17.4. Stack Unwinding

When an exception is thrown but not caught in a particular scope, the function call stack is “unwound,” and an attempt is made to catch the exception in the next outer try...catch block. Unwinding the function call stack means that the function in which the exception was not caught terminates, all local variables that have completed intitialization in that function are destroyed and control returns to the statement that originally invoked that function. If a try block encloses that statement, an attempt is made to catch the exception. If a try block does not enclose that statement, stack unwinding occurs again. If no catch handler ever catches this exception, the program terminates. The program of Fig. 17.4 demonstrates stack unwinding.
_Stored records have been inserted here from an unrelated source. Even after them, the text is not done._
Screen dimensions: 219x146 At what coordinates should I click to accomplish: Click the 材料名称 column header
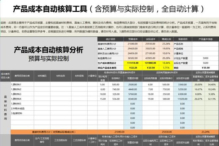click(x=61, y=76)
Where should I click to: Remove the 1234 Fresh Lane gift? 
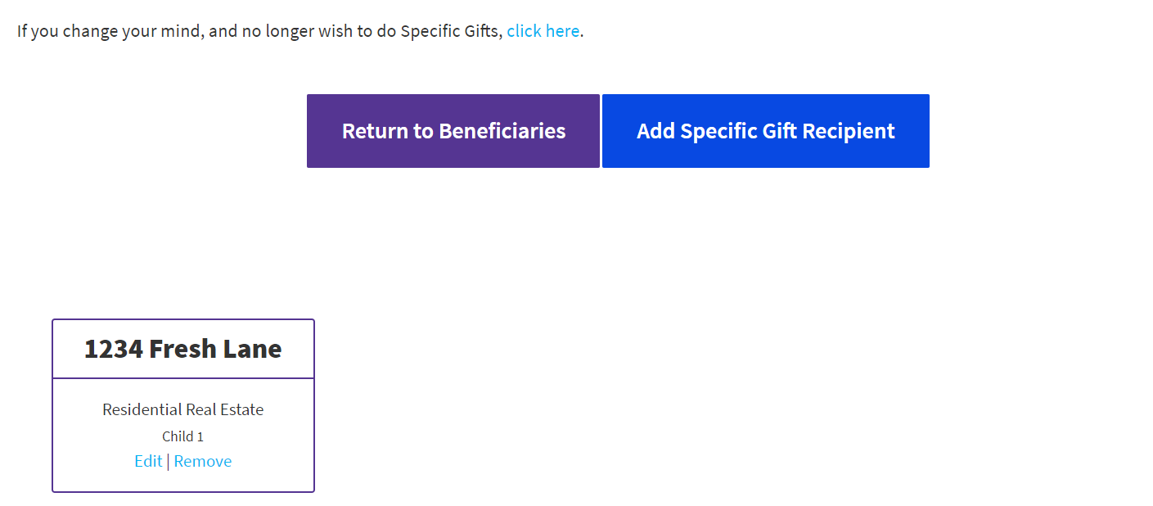203,461
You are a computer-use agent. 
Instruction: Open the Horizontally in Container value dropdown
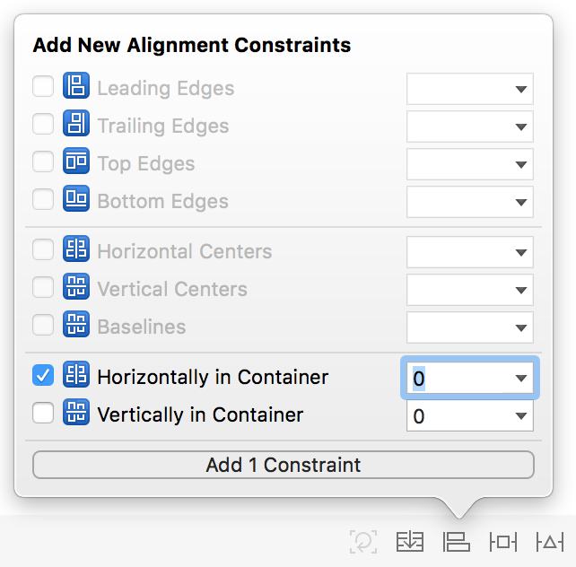coord(521,379)
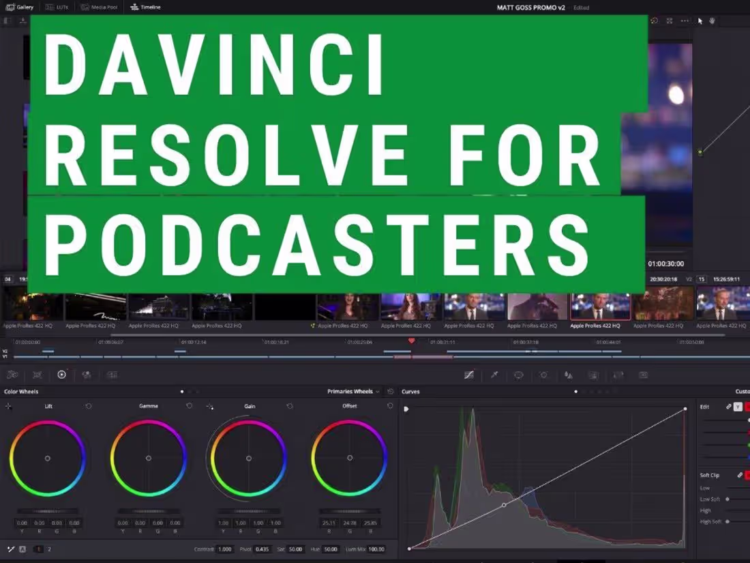Toggle the Y channel in the Curves Edit row
This screenshot has height=563, width=750.
coord(738,407)
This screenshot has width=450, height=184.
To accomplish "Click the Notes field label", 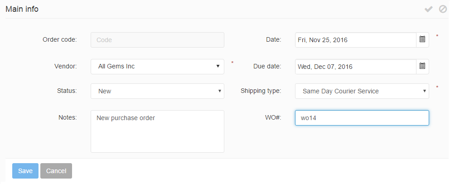I will 68,117.
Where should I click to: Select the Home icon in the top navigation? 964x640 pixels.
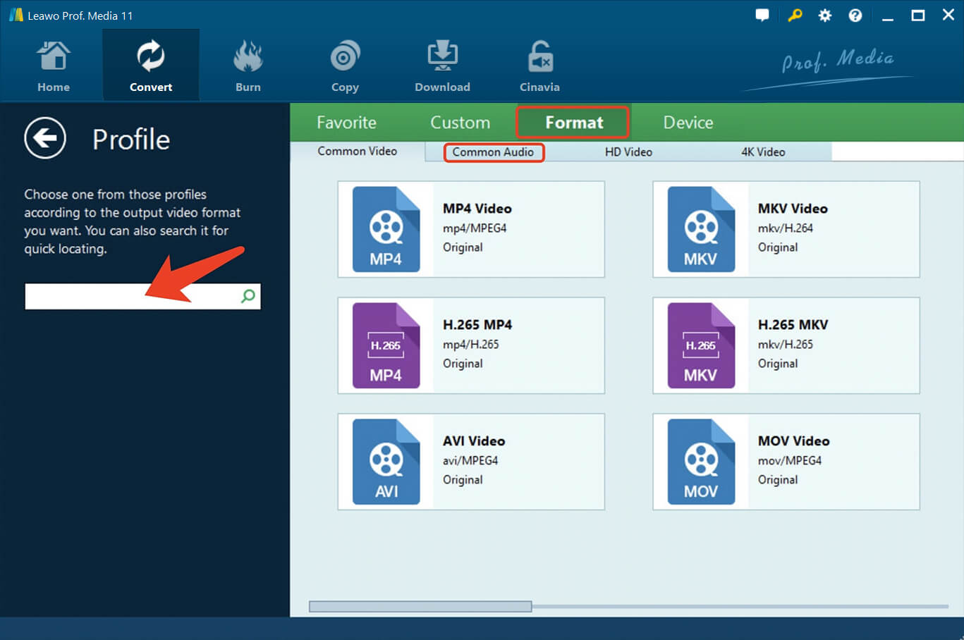tap(53, 63)
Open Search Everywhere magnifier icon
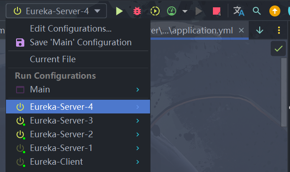 257,11
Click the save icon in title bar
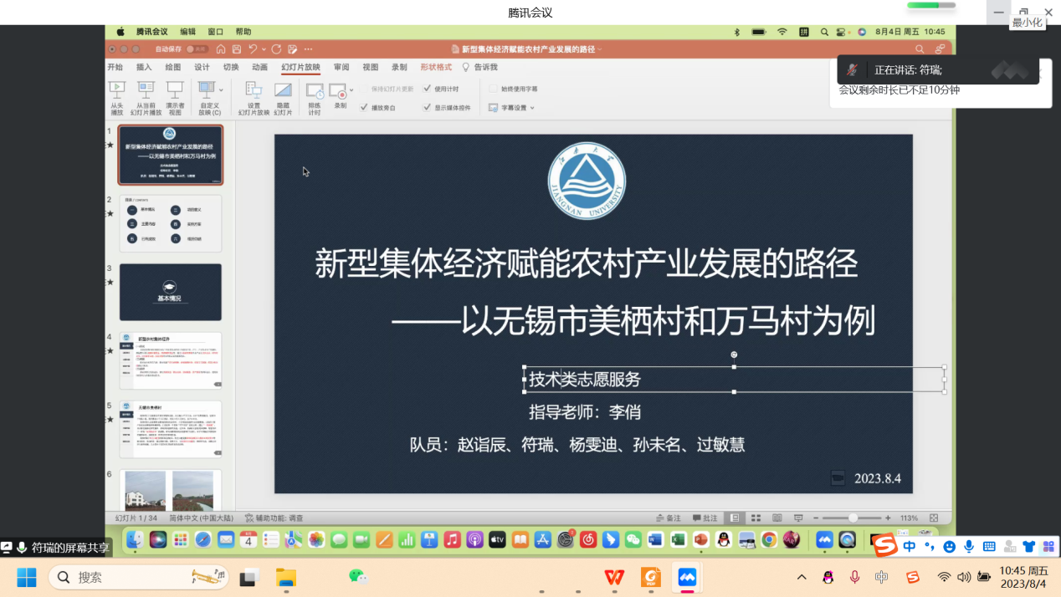 pos(237,49)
 1   // Fig. 17.4: fig17_04.cpp
 2   // Demonstrating stack unwinding.
 3   #include <iostream>
 4   #include <stdexcept>
 5   using namespace std;
 6
 7   // function3 throws runtime error
 8   void function3()
 9   {
10      cout << "In function 3" << endl;
11
12      // no try block, stack unwinding occurs, return control to function2
13      throw runtime_error( "runtime_error in function3" ); // no print
14   } // end function3
15
16   // function2 invokes function3
17   void function2()
18   {
19      cout << "function3 is called inside function2" << endl;
20      function3(); // stack unwinding occurs, return control to function1
21   } // end function2
22
23   // function1 invokes function2
24   void function1()
25   {
26      cout << "function2 is called inside function1" << endl;
27      function2(); // stack unwinding occurs, return control to main
28   } // end function1
29
30   // demonstrate stack unwinding
31   int main()
32   {
33      // invoke function1
34      try
35      {
36         cout << "function1 is called inside main" << endl;
37         function1(); // call function1 which throws runtime_error
38      } // end try
39      catch ( runtime_error &error ) // handle runtime error
40      {
41         cout << "Exception occurred: " << error.what() << endl;
42         cout << "Exception handled in main" << endl;
43      } // end catch
44   } // end main


function1 is called inside main
function2 is called inside function1
function3 is called inside function2
In function 3
Exception occurred: runtime_error in function3
Exception handled in main


Fig. 17.4. Stack unwinding.

In main, the try block (lines 34–38) calls function1 (lines 24–28). Next, function1 calls function2 (lines 17–21), which in turn calls function3 (lines 8–14). Line 13 of function3 throws a runtime_error object. However, because no try block encloses the throw statement in line 13, stack unwinding occurs—function3 terminates at line 13, then returns control to the statement in function2 that invoked function3 (i.e., line 20). Because no try block encloses line 20, stack unwinding occurs again—function2 terminates at line 20 and returns control to the statement in function1 that invoked function2 (i.e., line 27). Because no try block encloses line 27, stack unwinding occurs one more time—function1 terminates at line 27 and returns control to the statement in main that invoked function1 (i.e., line 37). The try block of lines 34–38 encloses this statement, so the first matching catch handler located after this try block (line 39–43) catches and processes the exception. Line 41 uses function what to display the exception message.